The Place Of Monsters In The Aboriginal Dreamtime

If you’re at all familiar with the Aboriginal Dreamtime, you might have some idea about the kinds of creatures that exist within this endlessly fascinating cultural framework. These creatures include things like serpents, kangaroos, eagles and ants, but many people do not know that monsters also have a part to play in Aboriginal Dreamtime stories, just as they do with many other pieces of lore from around the world. In this article, we take a look at how monsters fit into Aboriginal Dreamtime stories and for what purpose they are so important.

What kinds of monsters exist in Aboriginal Dreamtime lore?

Although they are not necessarily as common in Aboriginal paintings as creatures such as lizards and emus and natural elements like water, air and fire, monsters still play an important part in the Dreamtime, and there are also a significant number of different monsters represented depending on the geographical Australian region. If you were to look into Aboriginal monsters in Australian Central and Western Deserts, you’d find some very interesting examples of monsters that often also appear in western lore, such as Ogres, Bogeymen and Bogey women, alongside more unique things like Cannibal Babies, Giant Baby-Guzzlers, Sorcerers, and spinifex and all sorts of Spirit Beings that prey on unexpecting people. If you were instead to look at the monsters of Australia’s north in Arnhem Land, you may very well find examples of malevolent shades, murderous, bloodthirsty humanoid fish-women, vampiric entities and Spirit Beings that take the form of shooting stars. There are also more examples of sorcerers, with some of the more evil ones relishing any opportunity to dismember anyone who might get too close to their abode.

The function of these monsters in Dreamtime lore

Monsters have long had a very important function in stories, regardless of where they might originate from. Whether it be Satan in Christian lore or the nasty entities that regularly pop up in folktales, monsters have long served as a way to teach and instruct people, particularly children. It is thus interesting that the monsters that we see in Aboriginal Dreamtime lore also resemble the Tricksters, shape-changers and shape-shifters of stories from cultures around the world, demonstrating that human cultures are naturally drawn to these scary creatures as a way of teaching. The many monster examples previously listed in Aboriginal Australian stories are used very effectively by storytellers to share and provide a valuable source of knowledge about the hazards of specific places and environments to ensure that people exercise caution around established dangers. Because these stories are particularly effective in relation to children, it can be understood that imagination plays a far more important role in childhood development than straight-laced information, and this is similarly consistent with other fairy tales told around the world.
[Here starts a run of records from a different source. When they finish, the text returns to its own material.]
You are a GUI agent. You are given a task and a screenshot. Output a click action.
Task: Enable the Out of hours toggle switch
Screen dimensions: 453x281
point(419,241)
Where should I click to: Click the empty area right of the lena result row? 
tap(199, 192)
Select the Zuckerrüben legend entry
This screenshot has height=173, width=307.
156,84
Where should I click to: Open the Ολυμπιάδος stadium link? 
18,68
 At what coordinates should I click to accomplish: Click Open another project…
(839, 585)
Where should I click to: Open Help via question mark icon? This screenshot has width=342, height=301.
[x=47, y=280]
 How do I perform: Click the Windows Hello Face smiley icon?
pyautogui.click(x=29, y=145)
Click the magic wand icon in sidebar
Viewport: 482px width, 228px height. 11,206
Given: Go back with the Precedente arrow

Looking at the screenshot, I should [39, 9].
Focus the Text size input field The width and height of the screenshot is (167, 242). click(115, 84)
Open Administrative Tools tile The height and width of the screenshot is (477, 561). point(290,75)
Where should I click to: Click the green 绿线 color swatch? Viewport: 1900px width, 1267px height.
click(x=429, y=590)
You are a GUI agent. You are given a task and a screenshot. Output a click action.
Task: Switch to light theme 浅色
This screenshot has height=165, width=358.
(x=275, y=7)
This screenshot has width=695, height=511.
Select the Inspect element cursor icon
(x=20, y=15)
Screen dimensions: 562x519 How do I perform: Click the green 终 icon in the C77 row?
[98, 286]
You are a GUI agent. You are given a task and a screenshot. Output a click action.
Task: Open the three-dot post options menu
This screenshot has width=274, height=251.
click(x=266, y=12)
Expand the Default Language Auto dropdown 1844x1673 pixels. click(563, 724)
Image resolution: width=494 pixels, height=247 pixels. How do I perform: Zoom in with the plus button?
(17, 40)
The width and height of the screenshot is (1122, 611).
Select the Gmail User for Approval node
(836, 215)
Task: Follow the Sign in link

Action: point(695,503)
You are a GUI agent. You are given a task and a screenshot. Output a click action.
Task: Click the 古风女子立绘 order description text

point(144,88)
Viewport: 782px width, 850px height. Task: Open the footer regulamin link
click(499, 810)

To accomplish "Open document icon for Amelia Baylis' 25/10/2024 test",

Monsters are all around us

The visual depiction of monsters in Aboriginal Australian Dreamtime art serves as an interesting reminder that storytelling as told by humans has a series of very consistent and interesting purposes, regardless of geographic location and time. By instilling fear – and thus caution – in young children, naturally occurring dangers can be far more effectively managed – even if they make going to sleep a bit more difficult sometimes!